▶ Text extract
----
Kim’s prediction has been proven true for a number of years. It has been used to guide long-term planning and to set targets for research and development (R&D) in semiconductor industry in Korea. Advancements in high bandwidth system are strongly linked to Kim’s law: data bandwidth, the number of I/Os, and memory capacity. High data bandwidth system has contributed to the latest development of graphic module, high performance computing system, and machine learning applications.
Kim’s law starts with the dying Moore’s law. Although the rate of Moore’s law was held steady from 1975 until around 2012, the rate has become slowed after 2013. Moore’s law would continue with leading semiconductor manufacturers, TSMC and Samsung Electronics until 2 nm nodes in mass production (2024 expected). However, MOSFET scaling would reach the physical limits of miniaturization at atomic levels; only a few number of silicon atoms form a transistor channel. Before rising of a new concept of transistor or qubit, Kim’s law would replace Moore’s law.
Ref [1] https://www.etnews.com/20170331000273
Fig. 1 Kim's Law : Vertical Stack-up Trends.
Fig. 2 Die Shots of High Bandwidth Memory (HBM) version 1 and 2.
Fig. 3 Vertical Stack-up History and Die Shots of NAND Flash Memory.
Teralab HBM Milestone
Teralab HBM Milestone
As artificial Intelligence (AI) and big data technologies advance, the demand for high bandwidth and high capacity of DRAM is rapidly increasing. As seen from the milestone above, in order to supply high bandwidth and high capacity, HBM, a silicon interposer and TSV-based 3D ICs, were developed for the first time in 2013 and adopted as the JEDEC standard. Since that time, HBM has been providing higher bandwidth and higher capacity by increasing data rates and stacking and more number of DRAMs. Recently, Samsung and SK Hynix released HBM2E that can provide 410 GB/s of bandwidth and 16 GB of capacity per HBM. However, as the performance of parallel computing units such as GPUs and NPUs continues to increase, higher bandwidth and capacity are required than those of the current HBM.
----
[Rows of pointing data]
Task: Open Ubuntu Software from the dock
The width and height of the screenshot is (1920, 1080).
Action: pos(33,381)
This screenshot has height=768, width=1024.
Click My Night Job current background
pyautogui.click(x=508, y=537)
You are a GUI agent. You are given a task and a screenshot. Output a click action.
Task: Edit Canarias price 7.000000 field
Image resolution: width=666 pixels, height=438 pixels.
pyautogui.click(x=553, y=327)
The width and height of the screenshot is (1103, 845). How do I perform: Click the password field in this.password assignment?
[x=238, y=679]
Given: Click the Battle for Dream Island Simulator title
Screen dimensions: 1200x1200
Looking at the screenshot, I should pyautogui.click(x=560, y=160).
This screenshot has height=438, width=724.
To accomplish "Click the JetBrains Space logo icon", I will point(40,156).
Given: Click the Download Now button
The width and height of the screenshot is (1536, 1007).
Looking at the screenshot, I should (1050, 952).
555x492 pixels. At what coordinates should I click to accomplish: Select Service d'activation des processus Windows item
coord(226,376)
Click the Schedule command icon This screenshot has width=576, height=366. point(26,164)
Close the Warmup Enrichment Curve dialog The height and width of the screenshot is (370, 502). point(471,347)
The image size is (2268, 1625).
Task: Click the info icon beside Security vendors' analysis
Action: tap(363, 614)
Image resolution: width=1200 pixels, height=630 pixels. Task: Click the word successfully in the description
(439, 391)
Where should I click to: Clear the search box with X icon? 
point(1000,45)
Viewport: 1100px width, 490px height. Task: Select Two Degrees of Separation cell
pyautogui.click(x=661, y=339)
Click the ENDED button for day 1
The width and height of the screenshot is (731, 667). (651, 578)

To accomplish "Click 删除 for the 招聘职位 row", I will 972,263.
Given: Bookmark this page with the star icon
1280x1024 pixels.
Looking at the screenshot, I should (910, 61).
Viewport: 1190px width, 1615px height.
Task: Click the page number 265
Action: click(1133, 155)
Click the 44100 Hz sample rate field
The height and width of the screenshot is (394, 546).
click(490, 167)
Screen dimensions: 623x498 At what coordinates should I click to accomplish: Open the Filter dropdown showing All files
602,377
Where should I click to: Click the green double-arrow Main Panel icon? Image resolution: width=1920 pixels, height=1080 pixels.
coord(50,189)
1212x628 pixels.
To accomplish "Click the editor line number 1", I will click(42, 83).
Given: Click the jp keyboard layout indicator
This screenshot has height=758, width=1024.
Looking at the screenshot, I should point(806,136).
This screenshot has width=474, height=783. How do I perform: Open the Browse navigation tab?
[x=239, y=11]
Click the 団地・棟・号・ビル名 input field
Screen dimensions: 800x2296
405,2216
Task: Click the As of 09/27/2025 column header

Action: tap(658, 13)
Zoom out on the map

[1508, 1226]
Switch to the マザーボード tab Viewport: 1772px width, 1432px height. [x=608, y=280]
----
▶ Exercise requirements
1. Give the caption of each numbered figure in the text on Kim's law.
2. Carry the text on Kim's law and HBM forward from its final sentence.

▶ Answers to the exercises
1.
Fig. 1 Kim's Law : Vertical Stack-up Trends.
Fig. 2 Die Shots of High Bandwidth Memory (HBM) version 1 and 2.
Fig. 3 Vertical Stack-up History and Die Shots of NAND Flash Memory.

2.
Fig. HBM Milestone
Our lab proposes the next generation HBM 3,4,5 roadmap based on the current technical trend of HBM. Next-generation HBM is expected to undergo various changes for higher bandwidth and capacity. The figure above is a conceptual diagram of the next generation HBM5 proposed by our lab. For higher internal TSV bandwidth, spiral point-to-point TSV will be introduced, and to reduce power consumption, small-swing interface will be introduced for the TSV interface. Also, a buffer layer for power supply and signal transmission of DRAM will be added to compensate loading effect from the rapidly increasing number of stacked DRAM layers. In addition, Processing in Memory (PIM) structure will be introduced in the logic layer of HBM to take advantage of the extreme TSV high bandwidth.
Fig. 2 Teralab HBM5 Package Roadmap.
Whereas silicon interposer of conventional HBM contains only passive components, the interposers of the next generation HBM will contain active circuits. As the data rate increases, a repeater and an equalizer will be integrated in the interposer. Unlike conventional HBM, which power is supplied by off-chip VRM, for faster power supply, the next generation HBM will use a voltage regulator integrated into the interposer. In addition, as the number of DRAM layers and its density increase, a new thermal solution will be needed. Therefore, in the next-generation HBMs, liquid micro-channel and liquid fluid cooling using TSV will be introduced.
Fig. 3 Teralab HBM 3 - 5 Specification Roadmap Table.
Fig. 4 Teralab HBM 3 - 5 Function Roadmap Table.
The table above is the spec and the functionality contained in the next-generation HBM 3,4,5 proposed by our lab. HBM3 is expected to be on the extension of the currently developed HBM2e. Therefore, the capacity is 24 GB per cube by stacking 12 layers at 16 Gb per layer, and the bandwidth will be 512 Gbps per cube with 1024 I/Os at 4 Gbps data rate. HBM3 seems to be similar to HBM2e in terms of functionality. For HBM4 and HBM5, the density per layer will increase by 2 times for each generation, and the number of layers will increase by 8 layers, and the capacity will increase by 2 times. To achieve this, from HBM4, an equalizer and a voltage regulator will be implemented in the active interposer, and a spiral TSV and small-swing interface will be introduced for lower power consumption. For HBM5, as the maximum data rate reaches 8 Gbps, micro channel cooling will be introduced to solve thermal issues, and a buffer layer will be added for stacking 24 DRAM layers. In addition, in HBM5, a PIM structure will be introduced for higher data bandwidth. Therefore, the next-generation HBM will become a solution with ultra-high performance, ultra-high bandwidth, and ultra-low power, and various structural changes and aggregates of comprehensive technologies will be required to achieve this.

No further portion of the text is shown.